Re:This is why you don't want NN (Score:4, Interesting)
I don't hear anyone claiming the NN results in a free network. It means everyone pays for what they use. At the same rates. If the ISP wants to give away the first few hundred gigs as a mart of their base monthly charge, that's OK. It just means that all usage counts toward the same cap.
You can still get lower-res Netflix. And if that keeps you under your cap, there's no extra charge. But that low-res service counts the same as downloading cat videos off YouTube.
Free stuff actually comes at a price. Sometimes its a price that you can't see. But it distorts markets. And the very act of various intermediaries negotiating behind your back means that you are making less efficient decisions in those markets.
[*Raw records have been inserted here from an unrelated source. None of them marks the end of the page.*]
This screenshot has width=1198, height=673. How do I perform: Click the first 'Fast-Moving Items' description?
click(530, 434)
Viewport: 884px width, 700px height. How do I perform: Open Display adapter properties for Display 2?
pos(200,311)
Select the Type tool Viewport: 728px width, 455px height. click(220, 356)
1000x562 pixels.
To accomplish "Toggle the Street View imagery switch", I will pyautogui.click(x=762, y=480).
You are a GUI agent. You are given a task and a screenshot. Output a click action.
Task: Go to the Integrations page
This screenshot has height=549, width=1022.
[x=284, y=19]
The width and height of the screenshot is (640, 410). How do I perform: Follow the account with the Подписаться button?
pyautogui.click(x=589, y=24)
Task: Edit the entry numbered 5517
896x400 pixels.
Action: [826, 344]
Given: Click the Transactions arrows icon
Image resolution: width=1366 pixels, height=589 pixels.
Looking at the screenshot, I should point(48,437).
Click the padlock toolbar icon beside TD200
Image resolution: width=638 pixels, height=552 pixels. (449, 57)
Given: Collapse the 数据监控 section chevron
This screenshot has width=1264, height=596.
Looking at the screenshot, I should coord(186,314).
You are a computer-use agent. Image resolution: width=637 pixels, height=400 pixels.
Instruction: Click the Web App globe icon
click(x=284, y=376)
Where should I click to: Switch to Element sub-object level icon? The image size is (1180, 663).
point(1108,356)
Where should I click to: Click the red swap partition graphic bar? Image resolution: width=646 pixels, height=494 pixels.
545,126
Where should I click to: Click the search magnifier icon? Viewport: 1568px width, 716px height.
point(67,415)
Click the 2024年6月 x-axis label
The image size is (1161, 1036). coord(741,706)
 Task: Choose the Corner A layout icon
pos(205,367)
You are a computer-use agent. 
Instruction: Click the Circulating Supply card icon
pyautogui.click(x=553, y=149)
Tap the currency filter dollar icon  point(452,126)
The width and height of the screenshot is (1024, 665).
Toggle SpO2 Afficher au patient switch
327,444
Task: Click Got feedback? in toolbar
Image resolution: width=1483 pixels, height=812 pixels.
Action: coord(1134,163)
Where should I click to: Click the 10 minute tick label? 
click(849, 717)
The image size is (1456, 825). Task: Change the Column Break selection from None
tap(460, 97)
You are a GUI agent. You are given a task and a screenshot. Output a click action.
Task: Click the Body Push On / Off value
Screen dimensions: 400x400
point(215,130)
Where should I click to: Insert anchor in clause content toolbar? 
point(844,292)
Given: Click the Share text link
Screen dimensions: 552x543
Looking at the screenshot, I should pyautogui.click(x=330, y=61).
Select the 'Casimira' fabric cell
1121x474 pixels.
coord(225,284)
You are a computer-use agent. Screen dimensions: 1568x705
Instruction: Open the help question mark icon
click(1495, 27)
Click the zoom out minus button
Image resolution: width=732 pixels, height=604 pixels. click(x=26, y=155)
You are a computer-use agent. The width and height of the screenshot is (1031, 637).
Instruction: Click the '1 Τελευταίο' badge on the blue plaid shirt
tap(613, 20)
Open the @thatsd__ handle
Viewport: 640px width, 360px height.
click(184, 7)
If Netflix can give you 'free' stuff by adding on advertising and then kicking a part of that back to your ISP by subsidizing your consumption, you have no signals as to the cost of the ads, your broadband service or the content you are interested in. If you should decide to switch ISPs (to one with no zero rating deal) suddenly, you could be hit with huge bills. Because all the money that was changing hands was done behind your back.
If Netflix wants to subsidize their service by selling ads, they can hand that directly to the consumer. In the form of rebates or two price tiers (ads vs add free). And then you could apply the rebate/savings to your ISP bandwidth bill.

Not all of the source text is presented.